Friday, March 16, 2007

Mexico invades Oz.

Last night, I had a fucked up dream.

I went to sleep early. I was stressed out.

I suffer from Sleep Paralysis. Look it up.


I live in the building that was the first school and hospital of this village. People always enter my house. Look at the ceiling, and talk about their depressing memories. All I see is repression.

The dream involved one hundred people moving through every room, who had ever lived or been here. I was like, Why the fuck are you in my house? They all had super cryptic answers. I was looking for someone to blame for dosing me with acid or to explain why I felt so out of control.

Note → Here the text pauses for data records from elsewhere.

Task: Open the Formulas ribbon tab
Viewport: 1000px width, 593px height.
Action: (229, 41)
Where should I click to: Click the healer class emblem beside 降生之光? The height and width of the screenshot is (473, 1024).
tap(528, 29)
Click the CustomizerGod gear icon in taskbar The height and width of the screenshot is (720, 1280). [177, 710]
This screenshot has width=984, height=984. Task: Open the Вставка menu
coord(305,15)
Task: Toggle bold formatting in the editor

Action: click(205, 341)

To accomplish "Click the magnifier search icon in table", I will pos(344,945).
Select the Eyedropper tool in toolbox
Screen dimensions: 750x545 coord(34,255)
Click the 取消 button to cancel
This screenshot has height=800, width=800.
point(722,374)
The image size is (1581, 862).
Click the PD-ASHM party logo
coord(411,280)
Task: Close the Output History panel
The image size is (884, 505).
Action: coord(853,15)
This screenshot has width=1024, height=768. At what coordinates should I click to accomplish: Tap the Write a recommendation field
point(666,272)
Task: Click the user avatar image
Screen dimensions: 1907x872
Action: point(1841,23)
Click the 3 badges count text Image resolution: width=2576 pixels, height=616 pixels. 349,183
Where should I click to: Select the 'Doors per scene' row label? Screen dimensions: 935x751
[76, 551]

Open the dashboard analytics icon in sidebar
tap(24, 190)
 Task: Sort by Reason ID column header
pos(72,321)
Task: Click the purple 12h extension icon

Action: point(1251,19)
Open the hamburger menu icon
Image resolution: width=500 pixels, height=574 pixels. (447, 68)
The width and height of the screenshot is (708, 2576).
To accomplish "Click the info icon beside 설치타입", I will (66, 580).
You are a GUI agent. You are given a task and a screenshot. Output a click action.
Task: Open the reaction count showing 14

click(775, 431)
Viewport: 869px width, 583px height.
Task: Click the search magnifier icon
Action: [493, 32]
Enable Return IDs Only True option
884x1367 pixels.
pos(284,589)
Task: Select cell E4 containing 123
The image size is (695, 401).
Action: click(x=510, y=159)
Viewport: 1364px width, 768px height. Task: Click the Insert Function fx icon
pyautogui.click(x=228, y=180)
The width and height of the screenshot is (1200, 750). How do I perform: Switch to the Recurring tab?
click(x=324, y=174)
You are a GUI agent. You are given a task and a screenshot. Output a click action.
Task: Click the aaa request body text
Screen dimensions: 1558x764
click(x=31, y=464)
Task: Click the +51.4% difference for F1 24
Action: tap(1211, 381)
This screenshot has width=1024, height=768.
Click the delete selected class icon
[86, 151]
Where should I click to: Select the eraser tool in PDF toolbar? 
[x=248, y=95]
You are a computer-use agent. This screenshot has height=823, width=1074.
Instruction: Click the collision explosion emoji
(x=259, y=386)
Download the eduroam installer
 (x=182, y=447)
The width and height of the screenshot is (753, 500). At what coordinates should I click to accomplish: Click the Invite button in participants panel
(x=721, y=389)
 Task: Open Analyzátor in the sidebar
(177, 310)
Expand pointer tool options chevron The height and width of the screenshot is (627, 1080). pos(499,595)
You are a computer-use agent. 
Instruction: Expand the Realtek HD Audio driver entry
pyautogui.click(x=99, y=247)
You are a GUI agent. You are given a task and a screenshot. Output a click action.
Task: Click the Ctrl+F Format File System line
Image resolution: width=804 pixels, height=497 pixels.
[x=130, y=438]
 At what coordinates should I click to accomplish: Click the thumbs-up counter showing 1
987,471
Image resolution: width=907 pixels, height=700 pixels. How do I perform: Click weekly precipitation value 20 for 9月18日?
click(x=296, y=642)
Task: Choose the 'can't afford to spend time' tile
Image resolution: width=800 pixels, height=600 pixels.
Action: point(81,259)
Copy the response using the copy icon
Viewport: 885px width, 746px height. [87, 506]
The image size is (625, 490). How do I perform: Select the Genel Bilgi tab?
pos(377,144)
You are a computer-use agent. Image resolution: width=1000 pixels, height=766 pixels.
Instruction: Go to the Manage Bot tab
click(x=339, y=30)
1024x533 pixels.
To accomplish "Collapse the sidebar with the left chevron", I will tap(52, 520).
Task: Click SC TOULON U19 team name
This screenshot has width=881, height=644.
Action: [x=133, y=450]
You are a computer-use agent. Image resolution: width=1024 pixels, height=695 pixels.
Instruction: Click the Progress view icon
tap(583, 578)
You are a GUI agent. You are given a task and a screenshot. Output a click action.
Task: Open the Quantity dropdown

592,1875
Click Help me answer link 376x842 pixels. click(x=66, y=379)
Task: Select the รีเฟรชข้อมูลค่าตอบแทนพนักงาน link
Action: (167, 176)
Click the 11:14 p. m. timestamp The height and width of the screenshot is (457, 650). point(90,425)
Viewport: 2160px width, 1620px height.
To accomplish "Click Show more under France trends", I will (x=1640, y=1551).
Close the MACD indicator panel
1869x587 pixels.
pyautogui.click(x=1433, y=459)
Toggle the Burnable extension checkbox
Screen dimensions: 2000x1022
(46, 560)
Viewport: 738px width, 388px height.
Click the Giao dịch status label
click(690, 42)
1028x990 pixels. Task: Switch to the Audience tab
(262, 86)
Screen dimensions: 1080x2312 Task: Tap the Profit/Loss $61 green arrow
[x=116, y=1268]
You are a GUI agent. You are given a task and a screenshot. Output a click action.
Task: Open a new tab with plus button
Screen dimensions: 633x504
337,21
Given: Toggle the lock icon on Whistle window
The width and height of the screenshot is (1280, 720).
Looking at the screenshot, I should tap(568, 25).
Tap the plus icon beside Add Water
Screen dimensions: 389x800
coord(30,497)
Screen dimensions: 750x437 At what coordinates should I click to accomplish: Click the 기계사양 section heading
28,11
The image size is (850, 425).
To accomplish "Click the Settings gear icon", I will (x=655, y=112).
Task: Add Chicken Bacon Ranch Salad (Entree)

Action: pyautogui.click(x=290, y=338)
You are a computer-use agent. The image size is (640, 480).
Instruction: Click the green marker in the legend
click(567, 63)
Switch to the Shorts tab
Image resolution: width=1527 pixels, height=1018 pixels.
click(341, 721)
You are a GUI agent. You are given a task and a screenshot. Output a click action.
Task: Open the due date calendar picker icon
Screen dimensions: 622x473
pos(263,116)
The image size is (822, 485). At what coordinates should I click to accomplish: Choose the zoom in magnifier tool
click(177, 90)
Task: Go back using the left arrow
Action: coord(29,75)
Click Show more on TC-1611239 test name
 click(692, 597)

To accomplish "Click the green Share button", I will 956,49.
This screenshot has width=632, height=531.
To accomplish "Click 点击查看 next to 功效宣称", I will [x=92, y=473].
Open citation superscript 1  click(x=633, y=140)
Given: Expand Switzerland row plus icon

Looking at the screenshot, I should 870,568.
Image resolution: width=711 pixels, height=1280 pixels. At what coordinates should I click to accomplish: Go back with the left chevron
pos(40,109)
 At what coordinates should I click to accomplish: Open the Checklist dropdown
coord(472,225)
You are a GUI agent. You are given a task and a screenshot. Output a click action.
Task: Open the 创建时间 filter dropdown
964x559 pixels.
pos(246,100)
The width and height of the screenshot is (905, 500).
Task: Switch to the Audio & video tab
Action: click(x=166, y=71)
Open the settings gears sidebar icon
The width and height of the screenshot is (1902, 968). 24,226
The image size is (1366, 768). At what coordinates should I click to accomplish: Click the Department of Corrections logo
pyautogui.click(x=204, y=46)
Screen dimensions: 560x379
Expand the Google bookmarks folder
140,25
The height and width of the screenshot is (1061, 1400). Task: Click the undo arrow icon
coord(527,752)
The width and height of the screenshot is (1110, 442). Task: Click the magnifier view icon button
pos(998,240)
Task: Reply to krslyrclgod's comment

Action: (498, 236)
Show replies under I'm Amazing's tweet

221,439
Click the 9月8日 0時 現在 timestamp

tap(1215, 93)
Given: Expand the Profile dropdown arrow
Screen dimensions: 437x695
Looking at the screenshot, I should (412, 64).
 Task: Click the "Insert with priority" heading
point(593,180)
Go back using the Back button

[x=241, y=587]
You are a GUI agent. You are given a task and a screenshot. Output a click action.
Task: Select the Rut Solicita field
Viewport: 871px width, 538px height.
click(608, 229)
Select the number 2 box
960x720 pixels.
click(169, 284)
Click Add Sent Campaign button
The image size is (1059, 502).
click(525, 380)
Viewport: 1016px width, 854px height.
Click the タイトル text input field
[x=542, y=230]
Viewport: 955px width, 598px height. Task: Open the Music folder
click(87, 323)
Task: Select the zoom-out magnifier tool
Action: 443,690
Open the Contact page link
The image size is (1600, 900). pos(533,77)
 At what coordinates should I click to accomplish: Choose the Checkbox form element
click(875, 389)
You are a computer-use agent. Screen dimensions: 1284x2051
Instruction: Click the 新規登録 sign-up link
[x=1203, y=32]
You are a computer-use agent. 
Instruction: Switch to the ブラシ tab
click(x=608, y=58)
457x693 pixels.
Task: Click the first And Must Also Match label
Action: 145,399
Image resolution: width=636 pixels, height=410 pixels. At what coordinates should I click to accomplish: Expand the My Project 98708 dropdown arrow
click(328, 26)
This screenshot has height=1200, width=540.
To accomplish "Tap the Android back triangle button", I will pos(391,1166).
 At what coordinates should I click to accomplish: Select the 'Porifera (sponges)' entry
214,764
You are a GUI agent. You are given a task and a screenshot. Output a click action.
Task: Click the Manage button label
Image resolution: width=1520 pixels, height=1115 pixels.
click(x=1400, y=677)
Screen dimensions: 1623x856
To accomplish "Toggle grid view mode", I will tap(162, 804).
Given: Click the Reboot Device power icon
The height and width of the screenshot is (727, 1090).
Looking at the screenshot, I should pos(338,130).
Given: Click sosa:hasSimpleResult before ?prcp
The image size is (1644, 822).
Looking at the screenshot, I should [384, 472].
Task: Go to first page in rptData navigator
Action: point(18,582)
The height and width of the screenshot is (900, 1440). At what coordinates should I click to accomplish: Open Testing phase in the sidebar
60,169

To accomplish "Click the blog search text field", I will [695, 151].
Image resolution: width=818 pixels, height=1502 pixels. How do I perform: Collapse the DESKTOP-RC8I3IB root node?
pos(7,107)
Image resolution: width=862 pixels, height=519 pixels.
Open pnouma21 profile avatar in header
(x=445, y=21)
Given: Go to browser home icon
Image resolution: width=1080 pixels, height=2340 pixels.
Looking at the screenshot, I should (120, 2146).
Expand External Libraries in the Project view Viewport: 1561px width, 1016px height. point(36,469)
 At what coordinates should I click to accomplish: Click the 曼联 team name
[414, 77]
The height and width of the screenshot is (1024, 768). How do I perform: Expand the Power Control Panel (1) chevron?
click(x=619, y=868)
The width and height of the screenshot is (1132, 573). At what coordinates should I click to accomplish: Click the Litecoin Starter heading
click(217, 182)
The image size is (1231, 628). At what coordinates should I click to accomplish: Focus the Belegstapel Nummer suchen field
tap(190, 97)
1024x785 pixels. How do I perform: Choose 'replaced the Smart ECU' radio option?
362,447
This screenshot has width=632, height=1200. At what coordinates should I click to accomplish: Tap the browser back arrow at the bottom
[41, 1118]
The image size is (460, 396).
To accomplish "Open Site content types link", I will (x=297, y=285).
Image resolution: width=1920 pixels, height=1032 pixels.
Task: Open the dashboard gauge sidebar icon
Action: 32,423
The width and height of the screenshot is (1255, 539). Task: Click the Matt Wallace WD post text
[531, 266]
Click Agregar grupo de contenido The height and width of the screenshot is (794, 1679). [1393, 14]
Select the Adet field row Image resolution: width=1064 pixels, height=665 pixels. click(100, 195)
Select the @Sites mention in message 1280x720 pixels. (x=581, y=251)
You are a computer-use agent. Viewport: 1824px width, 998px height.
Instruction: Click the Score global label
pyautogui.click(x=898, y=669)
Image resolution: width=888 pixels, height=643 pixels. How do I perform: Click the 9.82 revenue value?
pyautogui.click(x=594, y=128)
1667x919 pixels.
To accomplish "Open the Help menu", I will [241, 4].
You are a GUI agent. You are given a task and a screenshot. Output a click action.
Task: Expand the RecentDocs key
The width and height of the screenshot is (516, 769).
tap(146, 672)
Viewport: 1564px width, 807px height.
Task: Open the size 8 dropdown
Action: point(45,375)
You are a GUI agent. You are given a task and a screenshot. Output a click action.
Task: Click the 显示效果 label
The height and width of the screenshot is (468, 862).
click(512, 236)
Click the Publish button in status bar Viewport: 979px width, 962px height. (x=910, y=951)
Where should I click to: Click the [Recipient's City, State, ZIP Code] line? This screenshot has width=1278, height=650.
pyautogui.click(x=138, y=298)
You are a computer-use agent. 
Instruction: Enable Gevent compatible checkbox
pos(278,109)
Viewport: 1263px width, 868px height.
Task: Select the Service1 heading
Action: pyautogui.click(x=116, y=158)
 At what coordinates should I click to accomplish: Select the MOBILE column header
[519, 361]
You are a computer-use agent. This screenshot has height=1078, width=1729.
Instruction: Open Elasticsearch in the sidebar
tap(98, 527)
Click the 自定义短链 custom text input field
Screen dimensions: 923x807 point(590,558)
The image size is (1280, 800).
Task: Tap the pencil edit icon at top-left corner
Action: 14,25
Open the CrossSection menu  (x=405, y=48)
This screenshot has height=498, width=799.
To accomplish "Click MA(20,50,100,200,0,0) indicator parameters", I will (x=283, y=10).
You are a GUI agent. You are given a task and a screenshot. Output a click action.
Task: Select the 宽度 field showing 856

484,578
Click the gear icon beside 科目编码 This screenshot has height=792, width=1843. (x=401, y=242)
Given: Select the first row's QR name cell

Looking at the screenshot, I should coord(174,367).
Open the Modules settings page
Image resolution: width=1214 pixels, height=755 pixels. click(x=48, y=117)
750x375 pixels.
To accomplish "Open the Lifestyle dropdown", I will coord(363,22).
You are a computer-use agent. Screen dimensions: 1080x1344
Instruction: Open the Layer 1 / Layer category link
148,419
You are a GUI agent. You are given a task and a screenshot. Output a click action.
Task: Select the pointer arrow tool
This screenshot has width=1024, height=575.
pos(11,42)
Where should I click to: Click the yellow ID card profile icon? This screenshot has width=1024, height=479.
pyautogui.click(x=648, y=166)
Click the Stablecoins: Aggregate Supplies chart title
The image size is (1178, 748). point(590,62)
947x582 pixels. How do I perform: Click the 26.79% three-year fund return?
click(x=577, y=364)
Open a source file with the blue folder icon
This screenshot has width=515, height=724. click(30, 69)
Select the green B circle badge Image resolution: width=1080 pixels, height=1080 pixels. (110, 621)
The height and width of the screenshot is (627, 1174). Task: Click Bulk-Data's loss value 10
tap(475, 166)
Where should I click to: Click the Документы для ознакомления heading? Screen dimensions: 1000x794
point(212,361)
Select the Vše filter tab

The phone rings in this chaos. My mother says, "I have been trying to reach you. Mexico is invading Australia, and a fleet of aircraft carriers are on their way to Alaska." The phone goes dead. Something about how my mother spoke to me, instantly damaged me forever (even in a dream). I know I will never speak to my mother again, and as I am thinking this, I am also making fun of my fatalistic interpretation of it all. Making fun in the way that line cooks fuck with waiters. Heavily laced.

I start throwing diapers and bottled water and salt and oregano and panties and medication and alcohol based hand sanitizers into a laundry bag. I hand Electra off (with a pain I have only known in horrifying dreams) to my dazed husband. I prepare for the destiny we all have been kicking across the fence. If you knew just a little bit about the relationships of man, you would know that leading is not a truly gratutitous affair. Leadership is something that only the truly lost endure.

Leading is all pain.

I step out onto the dark and wind ripped terrace, clutching my laundry bag of items that surely won't last more than a week... I remember my friend Fergie who was the child actor who rode a bicycle onto the set of "Red Dawn" and was catapulted into a life of conspiracy theory.... And then I look to the Southside. The normally black night is set on fire by the endless lights of approaching aircraft carriers.

They believe in themselves. They've got tools and a convoluted sense of self.

Heroes pull out.

I let them fuck their life away and I let them beat their fists on my chest so they can pretend to work out their hazy conflicts. And they don't hear me when I tell them how to get back in the saddle. They know I'll still help even if they never heard me. Plus, there's no horse.